[Pixel coordinate grounding data]
__________
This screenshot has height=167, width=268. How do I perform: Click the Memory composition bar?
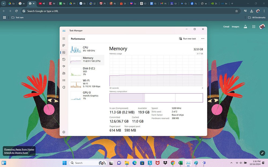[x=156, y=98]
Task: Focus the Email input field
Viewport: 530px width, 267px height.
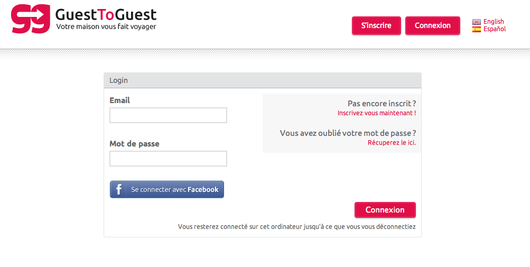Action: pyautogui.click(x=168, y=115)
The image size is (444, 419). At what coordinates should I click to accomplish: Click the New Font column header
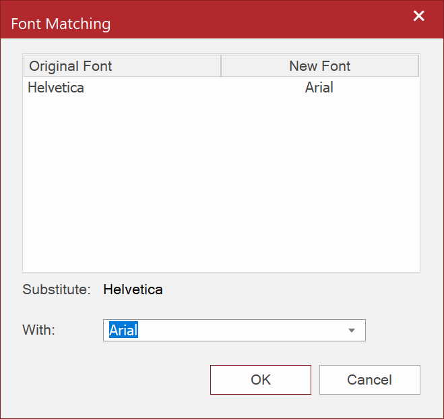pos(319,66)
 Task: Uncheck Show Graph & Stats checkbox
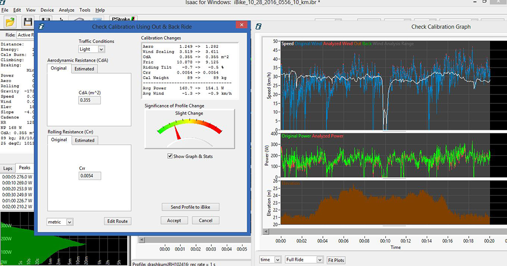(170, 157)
__________
→ **What you are asked to do**
Reproduce each line of the records exactly and exclude any images.

→ **Completed task**
This screenshot has height=167, width=268. How do I perform: Click the Memory composition bar?
[x=156, y=98]
Task: Focus the Email input field
Viewport: 530px width, 267px height.
Action: pyautogui.click(x=168, y=115)
The image size is (444, 419). At what coordinates should I click to accomplish: Click the New Font column header
pos(319,66)
 Task: Uncheck Show Graph & Stats checkbox
(170, 157)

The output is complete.